The blue runner's larval stage has been extensively described, with distinguishing features including a slightly shallower body than other larval Caranx species, and a heavily pigmented head and body. During this early juvenile stage, there are several dark vertical bars clearly present on the side. Larvae and small juveniles remain offshore, living either at depths of around 10 to 20 m, or congregating around floating objects, particularly Sargassum mats and large jellyfish. As the fish grow, they often move to more inshore lagoons and reefs, before slowly making their way to deeper outer reefs at the onset of sexual maturity. Absolute growth rates are not well known, but the species has all the adult characteristics by a length of 59.3 mm. In all cases studied, there are more females in the adult population than males, with female to male ratios ranging from 1.15F:1M to 1.91F:1M. Annual mortality rates for the population in the Gulf of Mexico range from 0.41 to 0.53. The oldest known individual was 11 years old based on otolith rings.

==Relationship to humans==
The blue runner is a highly important species to commercial fisheries throughout parts of its range. Due to its abundance, it may be one of the primary species in a fishery. The availability of fisheries statistics for the species is variable throughout its range, with the Americas having separate statistics kept for the species, while in Africa and Europe, it is lumped in with other carangids in statistics. In the Americas, recent catch data suggests an increased amount of the species is being taken (or reported), with the 2006 and 2007 catch averaging between 6000 and 7000 tonnes, while during the 1980s and 1990s, the annual catch was rarely greater than 1000 tonnes. Research on the fisheries of local regions has shown how important the fish is to certain fisheries. Artisanal fisheries in Santa Catarina Island have shown blue runner to be third-most important and abundant species, making up 5.6% of landings, or 4.38 tonnes. Even subsistence fisheries at the edge of its range in Brazil show a catch of 388 kg in two years from beach seines. Throughout its range, the blue runner is commercially taken by haul seines, lampara nets, purse seines, gill nets, and hook-and-line methods. The fish is sold at market either fresh, dried, or smoked, or as fishmeal, oil or bait.

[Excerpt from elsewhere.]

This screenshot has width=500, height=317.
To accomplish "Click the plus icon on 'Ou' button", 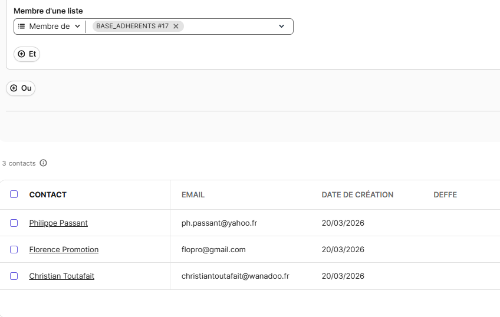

Blue runner is also of high importance to recreational fisheries, with anglers often taking the species both for food and to use as bait. The blue runner has a reputation as an excellent gamefish on light tackle, taking both fish baits and a variety of lures, including hard-bodied bibbed lures, spoons, metal jigs, and soft plastic jigs. The species is also a target for light tackle saltwater fly fishermen, and can push lightweight fly tackle to its limits. The IGFA world record for blue runner stands at 5.05 kg (11 lb, 2 oz) caught off Dauphin Island by Stacey Moiren in 1997, previous records have also come from the eastern North Atlantic. The blue runner is used extensively as live bait for larger fish, including billfish, cobia, and amberjack. It is considered a fairly low-quality table fish, and larger specimens are known to carry the ciguatera toxin in their flesh, with several cases reported from the Virgin Islands.